Como la niña empieza esta año en la universidad, ando estos días recordando batallitas de mi época en la facultad allá por la prehistoria. La cría, que me escucha con la misma resignación con la que yo escuchaba a mi padre contar anécdotas de sus dos años de mili en Larache, sólo se asombra cuando le hablo del tabaco. Fumadora empedernida por aquel entonces, me pasé los cinco años de carrera con el boli en una mano y el cigarro en la otra oyendo hablar de los sumerios, de Bismarck y de Azaña entre nubes de humo y olores a papel quemado debido a los ceniceros que nos fabricábamos con folios cuando desaparecían los de cristal que algún compañero previsor se traía de casa.

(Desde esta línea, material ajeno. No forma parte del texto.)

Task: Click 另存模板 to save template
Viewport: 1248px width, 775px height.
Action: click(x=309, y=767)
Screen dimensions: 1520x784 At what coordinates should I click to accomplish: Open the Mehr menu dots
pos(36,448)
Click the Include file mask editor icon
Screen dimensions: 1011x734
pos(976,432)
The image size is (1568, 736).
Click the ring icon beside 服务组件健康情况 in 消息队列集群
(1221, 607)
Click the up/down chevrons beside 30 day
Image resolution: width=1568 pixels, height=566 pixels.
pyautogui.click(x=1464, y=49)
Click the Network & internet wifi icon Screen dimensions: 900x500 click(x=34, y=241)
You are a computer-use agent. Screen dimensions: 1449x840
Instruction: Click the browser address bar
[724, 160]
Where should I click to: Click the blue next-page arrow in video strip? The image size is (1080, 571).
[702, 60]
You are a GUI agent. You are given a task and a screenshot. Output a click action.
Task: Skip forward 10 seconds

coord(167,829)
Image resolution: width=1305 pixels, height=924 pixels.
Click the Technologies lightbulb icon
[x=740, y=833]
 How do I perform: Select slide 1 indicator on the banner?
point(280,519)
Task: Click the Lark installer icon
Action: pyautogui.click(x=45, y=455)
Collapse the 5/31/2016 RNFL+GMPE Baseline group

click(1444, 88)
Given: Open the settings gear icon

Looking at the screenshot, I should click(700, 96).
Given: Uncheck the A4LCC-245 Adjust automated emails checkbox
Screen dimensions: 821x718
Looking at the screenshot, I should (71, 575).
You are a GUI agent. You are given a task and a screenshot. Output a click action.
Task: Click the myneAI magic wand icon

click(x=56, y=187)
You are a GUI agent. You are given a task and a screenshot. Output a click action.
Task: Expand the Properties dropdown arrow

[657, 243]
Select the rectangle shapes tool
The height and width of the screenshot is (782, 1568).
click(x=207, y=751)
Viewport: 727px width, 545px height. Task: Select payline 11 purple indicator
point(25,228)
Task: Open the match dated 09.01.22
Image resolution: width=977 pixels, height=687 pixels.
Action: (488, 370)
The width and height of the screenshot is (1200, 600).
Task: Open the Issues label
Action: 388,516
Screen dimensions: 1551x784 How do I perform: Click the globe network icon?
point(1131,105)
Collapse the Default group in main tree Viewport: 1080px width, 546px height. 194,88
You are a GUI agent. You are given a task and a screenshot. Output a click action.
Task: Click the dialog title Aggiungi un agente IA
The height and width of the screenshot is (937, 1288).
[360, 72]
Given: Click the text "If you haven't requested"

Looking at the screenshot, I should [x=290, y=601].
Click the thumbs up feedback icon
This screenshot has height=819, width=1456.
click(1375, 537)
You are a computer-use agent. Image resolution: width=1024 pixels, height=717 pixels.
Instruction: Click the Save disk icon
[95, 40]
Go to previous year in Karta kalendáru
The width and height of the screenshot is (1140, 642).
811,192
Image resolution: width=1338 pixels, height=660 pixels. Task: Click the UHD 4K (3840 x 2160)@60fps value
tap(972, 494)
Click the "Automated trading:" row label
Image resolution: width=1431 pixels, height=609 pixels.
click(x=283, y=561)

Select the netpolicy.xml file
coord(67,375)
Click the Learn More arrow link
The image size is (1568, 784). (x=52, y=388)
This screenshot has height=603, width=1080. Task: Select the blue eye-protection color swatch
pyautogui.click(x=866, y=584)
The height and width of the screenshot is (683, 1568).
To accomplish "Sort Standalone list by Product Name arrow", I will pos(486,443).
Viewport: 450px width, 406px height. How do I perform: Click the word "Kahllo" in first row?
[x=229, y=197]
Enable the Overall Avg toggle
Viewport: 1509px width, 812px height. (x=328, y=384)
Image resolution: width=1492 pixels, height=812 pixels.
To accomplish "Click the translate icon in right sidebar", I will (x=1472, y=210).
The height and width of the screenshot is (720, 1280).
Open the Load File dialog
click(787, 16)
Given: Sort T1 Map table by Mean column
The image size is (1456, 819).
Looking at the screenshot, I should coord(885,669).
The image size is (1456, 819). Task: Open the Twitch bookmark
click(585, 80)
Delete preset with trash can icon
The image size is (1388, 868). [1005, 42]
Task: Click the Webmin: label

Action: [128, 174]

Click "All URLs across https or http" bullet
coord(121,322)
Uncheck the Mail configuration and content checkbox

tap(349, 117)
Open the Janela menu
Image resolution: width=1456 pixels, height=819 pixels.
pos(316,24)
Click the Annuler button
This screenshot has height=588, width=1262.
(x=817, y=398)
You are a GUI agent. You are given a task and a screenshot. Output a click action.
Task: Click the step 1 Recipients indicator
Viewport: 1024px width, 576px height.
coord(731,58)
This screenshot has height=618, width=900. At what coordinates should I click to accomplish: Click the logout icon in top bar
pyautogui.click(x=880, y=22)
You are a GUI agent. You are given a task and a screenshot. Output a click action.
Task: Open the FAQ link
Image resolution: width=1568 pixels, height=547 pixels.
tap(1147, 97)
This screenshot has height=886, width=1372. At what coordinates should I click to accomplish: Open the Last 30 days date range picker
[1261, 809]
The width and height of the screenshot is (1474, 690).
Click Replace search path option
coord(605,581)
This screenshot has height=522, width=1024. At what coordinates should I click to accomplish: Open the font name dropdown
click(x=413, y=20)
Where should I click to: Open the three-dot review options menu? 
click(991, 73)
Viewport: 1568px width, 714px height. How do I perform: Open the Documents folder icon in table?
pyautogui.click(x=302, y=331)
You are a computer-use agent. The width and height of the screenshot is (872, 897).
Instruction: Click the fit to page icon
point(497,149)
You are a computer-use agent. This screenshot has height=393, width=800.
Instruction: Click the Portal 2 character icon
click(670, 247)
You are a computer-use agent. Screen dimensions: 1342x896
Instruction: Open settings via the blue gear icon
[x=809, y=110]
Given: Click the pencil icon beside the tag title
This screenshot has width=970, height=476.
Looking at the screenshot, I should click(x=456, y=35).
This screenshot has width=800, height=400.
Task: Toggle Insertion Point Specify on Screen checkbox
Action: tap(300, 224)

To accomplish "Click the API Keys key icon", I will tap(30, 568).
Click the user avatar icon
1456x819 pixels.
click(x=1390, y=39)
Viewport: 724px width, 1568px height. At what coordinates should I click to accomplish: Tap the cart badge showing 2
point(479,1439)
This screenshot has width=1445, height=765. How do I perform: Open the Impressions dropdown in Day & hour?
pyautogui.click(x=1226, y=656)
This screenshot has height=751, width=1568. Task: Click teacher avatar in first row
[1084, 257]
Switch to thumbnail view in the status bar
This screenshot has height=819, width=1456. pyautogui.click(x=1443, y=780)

En esto del tabaco nota uno el paso del tiempo. Nosotros mismos nos echamos las manos a la cabeza al recordar que hace apenas diez años se fumaba en los hospitales, en la consulta del médico, en las aulas, en la cola de la carnicería y en el probador del Corte Inglés. Cuando yo era una cría, el maestro nos mandaba por tabaco al estanco de la esquina y desde luego en el trabajo no había periodista que se preciara que no se pasara el día tirando humo. Ahora todo se ve más claro, todo es aséptico y huele mejor y es que, al tiempo que hemos dejado de fumar nos hemos civilizado y europeizado como demuestra la evolución de la Universidad que no se parece en nada a aquella que yo dejé hace un cuarto de siglo. Al margen de disfrutar de un aire más puro, la universidad que se va a encontrar ahora la niña es infinitamente más moderna y más completa, y supongo que ella saldrá mucho más preparada que yo al margen de que luego no tenga dónde demostrarlo, que eso es otro cantar. Los viejos barracones militares han dado paso a modernos edificios con lagos y grandes aparcamientos que entonces no hacían falta porque pocos eran los estudiantes que tenían coche. Sólo había dos bares, a cual más cutre, y un par de enormes fotocopiadoras públicas donde los estudiantes hacíamos cola durante horas porque salía más barato fotocopiar los libros que comprarlos.

Me alegro mucho de que mi hija vaya a estudiar ahora en una universidad moderna y comparable con cualquiera de las mejores de España, pero ¿qué quieren que les diga? Yo me alegro de haber estudiado entre aquellos barracones en una época en la que cada día era diferente al anterior y en la que todo era más divertido y canalla. Y es que el paso del tiempo, como ya demostraba mi padre con su capacidad para añorar episodios del infierno que pasó en África, no sólo se nota en la normalidad con que hemos asumido que es una locura fumar en el autobús, sino en la tendencia que aumenta con los años, a creer que cualquier tiempo pasado, fue mejor.